____ Data section

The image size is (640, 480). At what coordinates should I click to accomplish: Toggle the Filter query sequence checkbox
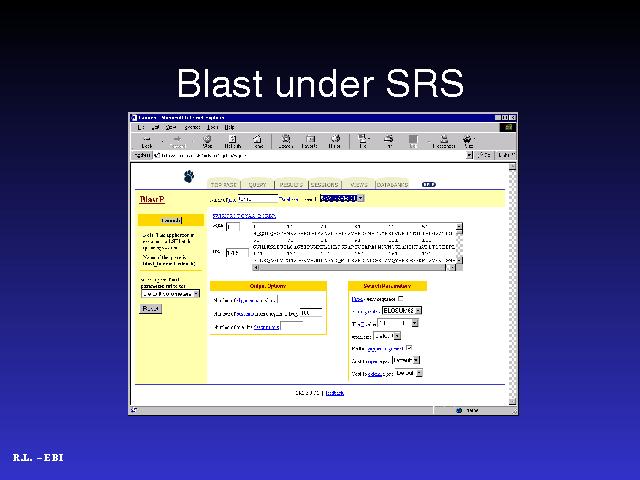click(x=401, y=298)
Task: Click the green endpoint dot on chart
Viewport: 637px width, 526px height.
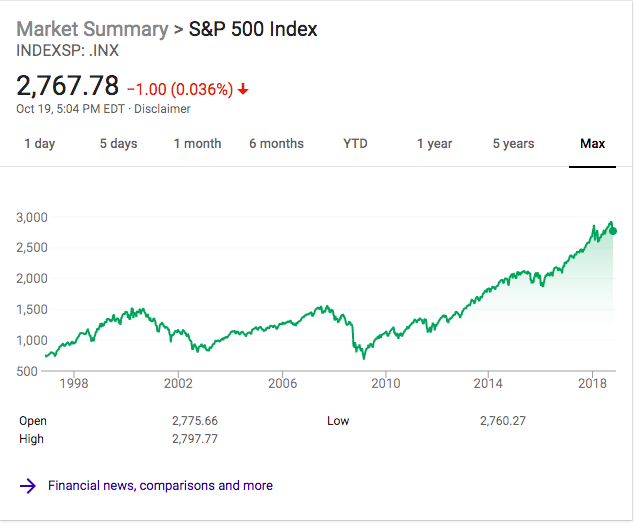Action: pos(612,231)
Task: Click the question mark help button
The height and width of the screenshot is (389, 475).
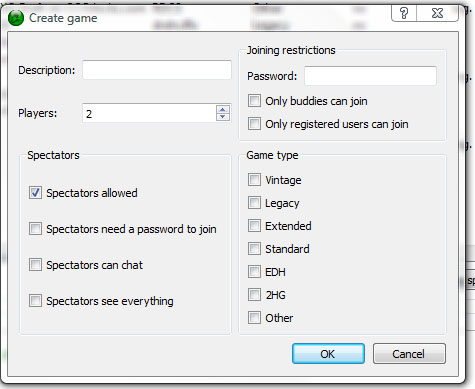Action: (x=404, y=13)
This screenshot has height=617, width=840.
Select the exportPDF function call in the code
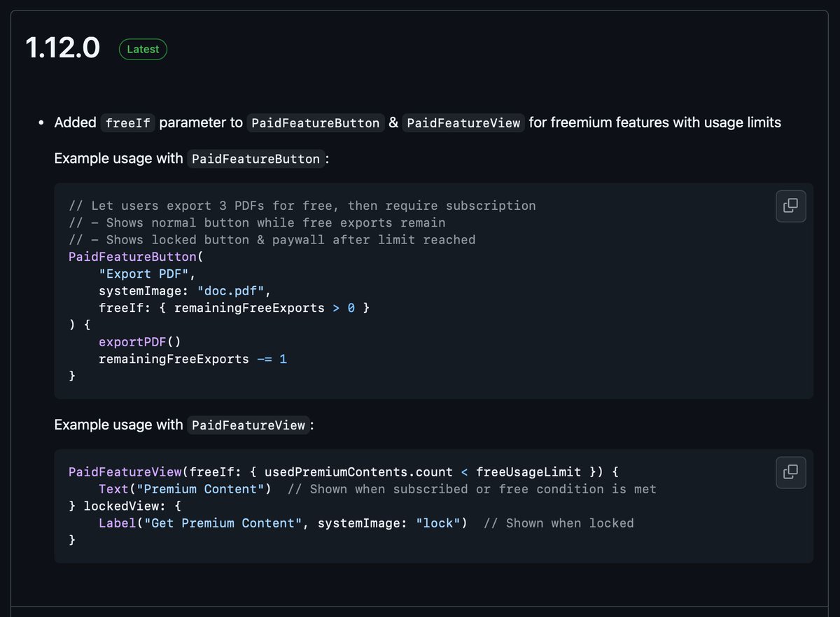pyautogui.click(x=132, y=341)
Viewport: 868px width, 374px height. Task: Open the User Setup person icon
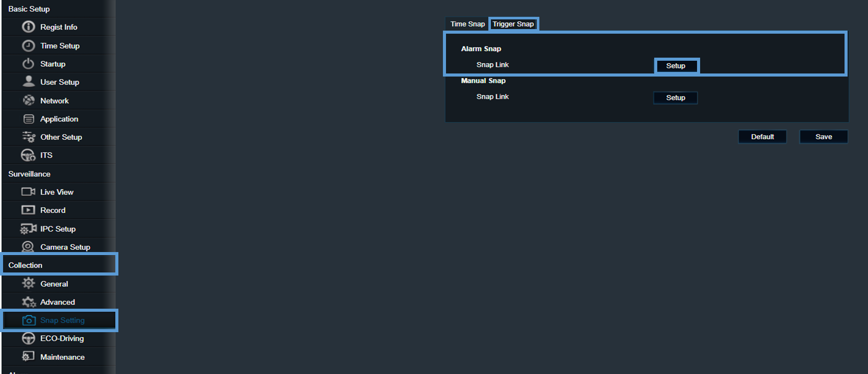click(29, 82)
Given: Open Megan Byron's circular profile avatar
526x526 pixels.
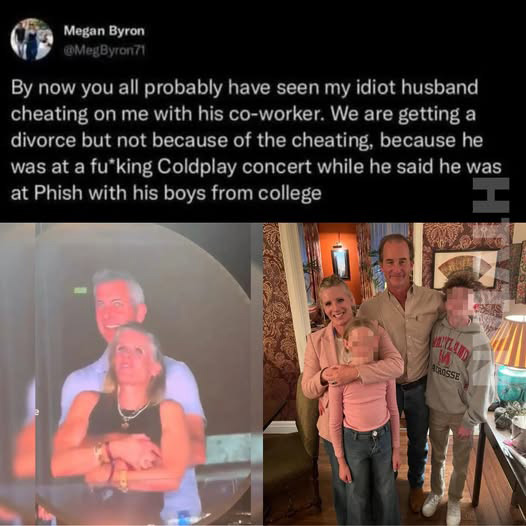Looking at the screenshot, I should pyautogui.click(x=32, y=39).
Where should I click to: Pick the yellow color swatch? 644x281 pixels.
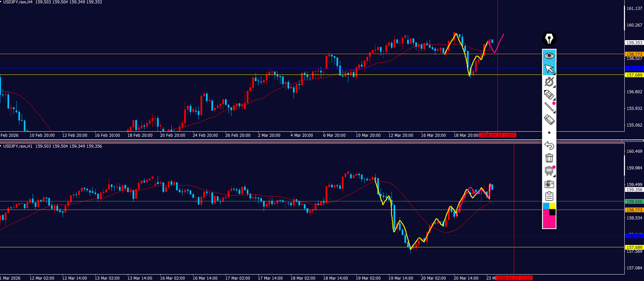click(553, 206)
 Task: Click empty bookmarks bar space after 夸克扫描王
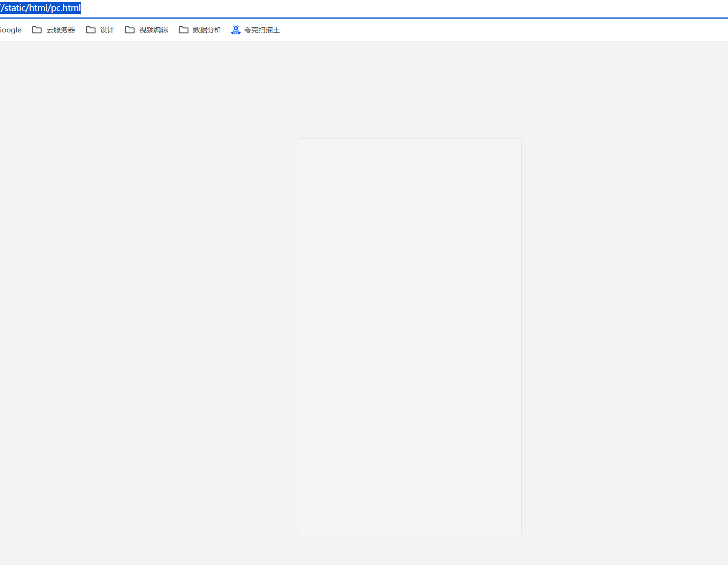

________

The answer must be an exact copy of the entries, with the pictures omitted.

The image size is (640, 480). At what coordinates should I click to accomplish: Toggle the Filter query sequence checkbox
click(x=401, y=298)
Task: Click the green endpoint dot on chart
Viewport: 637px width, 526px height.
Action: pos(612,231)
Task: Click the question mark help button
The height and width of the screenshot is (389, 475).
Action: (x=404, y=13)
This screenshot has height=617, width=840.
Select the exportPDF function call in the code
pyautogui.click(x=132, y=341)
Viewport: 868px width, 374px height. Task: Open the User Setup person icon
click(29, 82)
Given: Open Megan Byron's circular profile avatar
526x526 pixels.
Looking at the screenshot, I should pyautogui.click(x=32, y=39).
Where should I click to: Pick the yellow color swatch? 644x281 pixels.
click(553, 206)
 Task: Click empty bookmarks bar space after 夸克扫描王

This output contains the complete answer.